__RECORDS FOR THE EXERCISE__
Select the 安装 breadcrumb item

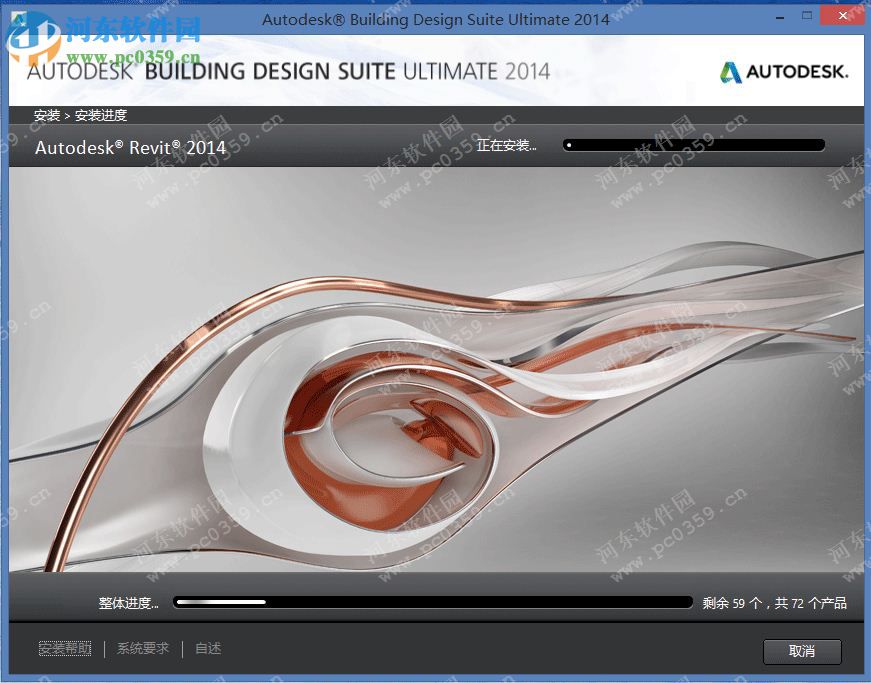45,115
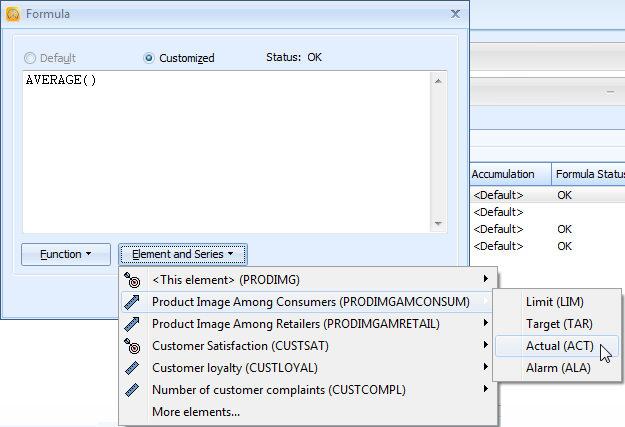This screenshot has width=625, height=427.
Task: Click the target icon beside Customer Satisfaction
Action: coord(134,345)

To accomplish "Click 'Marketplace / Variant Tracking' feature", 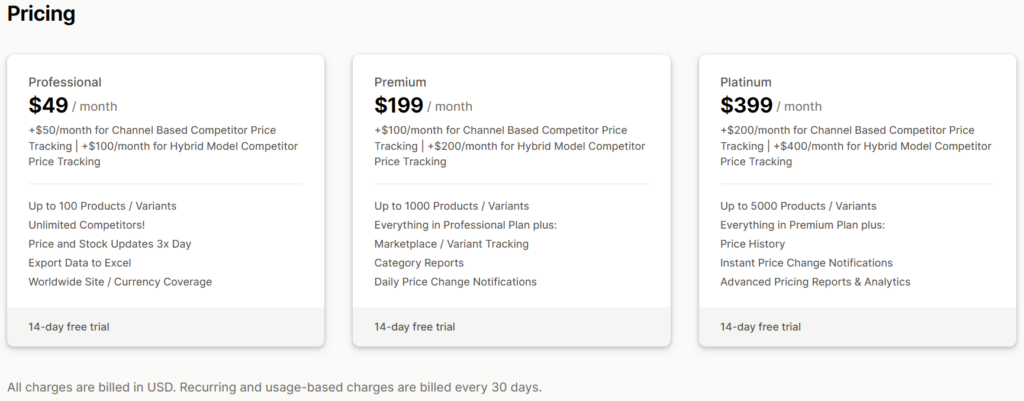I will pos(451,244).
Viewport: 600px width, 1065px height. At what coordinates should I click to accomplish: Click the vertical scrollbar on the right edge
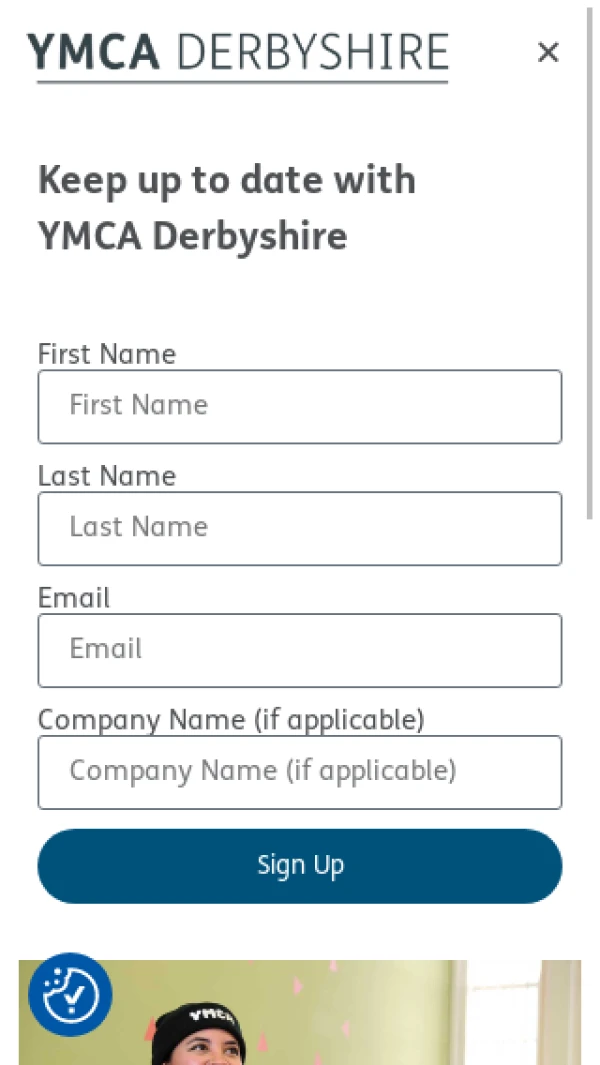pos(590,260)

__TASK TO CARRY OUT__
Nothing but the lines from the one containing "Viewport: 600px width, 1065px" through the end of the listing should be printed, each exactly as it appears and without pictures.

__WRITTEN RESPONSE__
Viewport: 600px width, 1065px height. At what coordinates should I click to accomplish: Click the vertical scrollbar on the right edge
pos(590,260)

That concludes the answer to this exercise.